DocsGPT Update Scripts to integrate AWS S3

What kind of change does this PR introduce? (Bug fix, feature, docs update, ...) This PR modified the ingest and open_ai_func files to integrate AWS S3 into DocsGPT
Why was this change needed? (You can also link to an open issue here) https://github.com/arc53/DocsGPT/issues/724
Other information:

Dec 25 '23 23:12 jaredbradley243

The latest updates on your projects. Learn more about Vercel for Git ↗︎

Name	Status	Preview	Comments	Updated (UTC)
nextra-docsgpt	✅ Ready (Inspect)	Visit Preview	💬 Add feedback	Dec 25, 2023 11:26pm

Dec 25 '23 23:12 vercel[bot]

@jaredbradley243 is attempting to deploy a commit to the Arc53 Team on Vercel.

A member of the Team first needs to authorize it.

Dec 25 '23 23:12 vercel[bot]

Codecov Report

Attention: Patch coverage is 0% with 93 lines in your changes are missing coverage. Please review.

Project coverage is 19.55%. Comparing base (7f79363) to head (30f2171).

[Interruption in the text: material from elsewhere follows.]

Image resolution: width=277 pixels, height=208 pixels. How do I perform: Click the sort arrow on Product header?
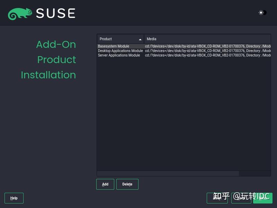[140, 39]
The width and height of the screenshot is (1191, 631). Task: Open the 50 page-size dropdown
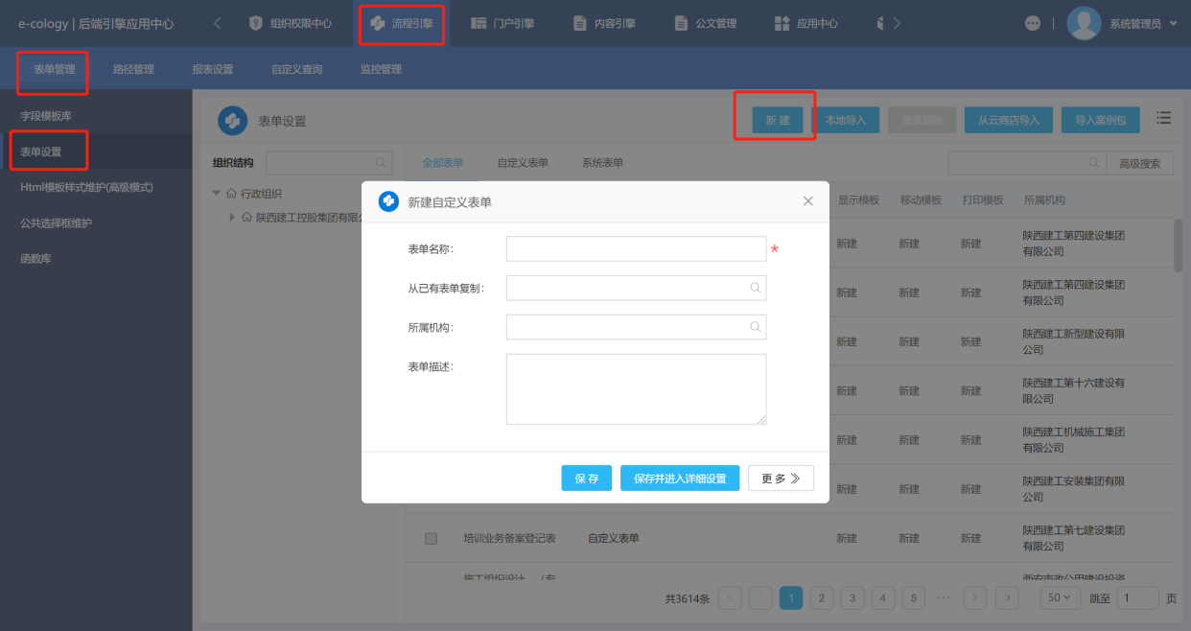pyautogui.click(x=1059, y=597)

Report is 180 commits behind head on main.

Files	Patch %	Lines
scripts/ingest.py	0.00%	59 Missing :warning:
scripts/parser/open_ai_func.py	0.00%	34 Missing :warning:

Additional details and impacted files

@@            Coverage Diff             @@
##             main     #807      +/-   ##
==========================================
- Coverage   19.56%   19.55%   -0.01%     
==========================================
  Files          62       72      +10     
  Lines        2914     3340     +426     
==========================================
+ Hits          570      653      +83     
- Misses       2344     2687     +343

:umbrella: View full report in Codecov by Sentry.
:loudspeaker: Have feedback on the report? Share it here.

Dec 25 '23 23:12 codecov[bot]

Script Functionality

Local Mode (default): Processes documents from local directories specified by the user.
S3 Mode (--s3):
- Downloads documents from an S3 bucket to a temporary local storage (s3_temp_storage).
- Processes these documents.
- Uploads the processed documents back to the S3 bucket.

Enabling S3 Storage

To enable S3 storage, use the --s3 flag when running the script.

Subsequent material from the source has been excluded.